Task requirements = The lines of the records that include "beside" should all be copied.

------ Dataset extract

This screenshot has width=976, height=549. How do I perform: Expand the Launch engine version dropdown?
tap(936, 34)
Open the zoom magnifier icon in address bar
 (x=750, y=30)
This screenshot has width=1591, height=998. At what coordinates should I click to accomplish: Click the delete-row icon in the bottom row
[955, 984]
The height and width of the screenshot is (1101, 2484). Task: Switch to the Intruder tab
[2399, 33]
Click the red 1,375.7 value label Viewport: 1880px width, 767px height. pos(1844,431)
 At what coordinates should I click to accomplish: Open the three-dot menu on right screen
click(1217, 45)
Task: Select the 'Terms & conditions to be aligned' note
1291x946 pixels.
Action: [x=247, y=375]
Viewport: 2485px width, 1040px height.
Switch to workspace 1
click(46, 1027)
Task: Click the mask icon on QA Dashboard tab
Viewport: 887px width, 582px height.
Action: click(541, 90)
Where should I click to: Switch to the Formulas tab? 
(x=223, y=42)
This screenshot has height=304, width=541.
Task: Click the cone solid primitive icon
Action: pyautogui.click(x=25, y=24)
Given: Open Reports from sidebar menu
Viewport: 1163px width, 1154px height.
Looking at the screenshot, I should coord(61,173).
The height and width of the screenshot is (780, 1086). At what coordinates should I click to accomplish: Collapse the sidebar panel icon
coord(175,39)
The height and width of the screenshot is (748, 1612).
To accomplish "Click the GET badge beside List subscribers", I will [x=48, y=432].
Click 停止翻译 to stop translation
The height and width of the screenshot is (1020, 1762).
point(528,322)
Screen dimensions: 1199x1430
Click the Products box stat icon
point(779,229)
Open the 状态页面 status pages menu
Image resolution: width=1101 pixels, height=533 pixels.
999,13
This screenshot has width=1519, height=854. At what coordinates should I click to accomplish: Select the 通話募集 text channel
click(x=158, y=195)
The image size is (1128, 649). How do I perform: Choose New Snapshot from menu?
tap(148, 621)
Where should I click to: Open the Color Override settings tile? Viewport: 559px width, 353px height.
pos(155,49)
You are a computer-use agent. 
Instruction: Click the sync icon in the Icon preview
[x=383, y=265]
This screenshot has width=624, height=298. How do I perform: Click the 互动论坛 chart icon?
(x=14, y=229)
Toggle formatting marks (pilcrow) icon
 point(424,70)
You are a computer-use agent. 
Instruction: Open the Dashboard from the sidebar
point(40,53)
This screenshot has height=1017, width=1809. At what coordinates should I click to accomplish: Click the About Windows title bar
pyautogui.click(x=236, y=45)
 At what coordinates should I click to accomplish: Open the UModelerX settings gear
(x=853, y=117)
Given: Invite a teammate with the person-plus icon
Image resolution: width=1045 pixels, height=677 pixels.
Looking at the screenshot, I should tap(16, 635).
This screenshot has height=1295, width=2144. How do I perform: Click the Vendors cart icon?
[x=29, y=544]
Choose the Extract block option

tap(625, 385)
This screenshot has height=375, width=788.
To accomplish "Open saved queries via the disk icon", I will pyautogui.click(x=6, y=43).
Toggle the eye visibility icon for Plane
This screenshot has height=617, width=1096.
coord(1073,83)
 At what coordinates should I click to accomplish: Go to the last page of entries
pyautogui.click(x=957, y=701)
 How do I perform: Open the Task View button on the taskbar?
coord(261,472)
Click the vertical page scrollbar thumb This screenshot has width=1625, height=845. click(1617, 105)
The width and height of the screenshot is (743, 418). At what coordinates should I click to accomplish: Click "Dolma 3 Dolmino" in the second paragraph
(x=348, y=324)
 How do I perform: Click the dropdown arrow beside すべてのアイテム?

------------

Response box =
To accomplish "Click the GET badge beside List subscribers", I will [x=48, y=432].
 How do I perform: Click the dropdown arrow beside すべてのアイテム?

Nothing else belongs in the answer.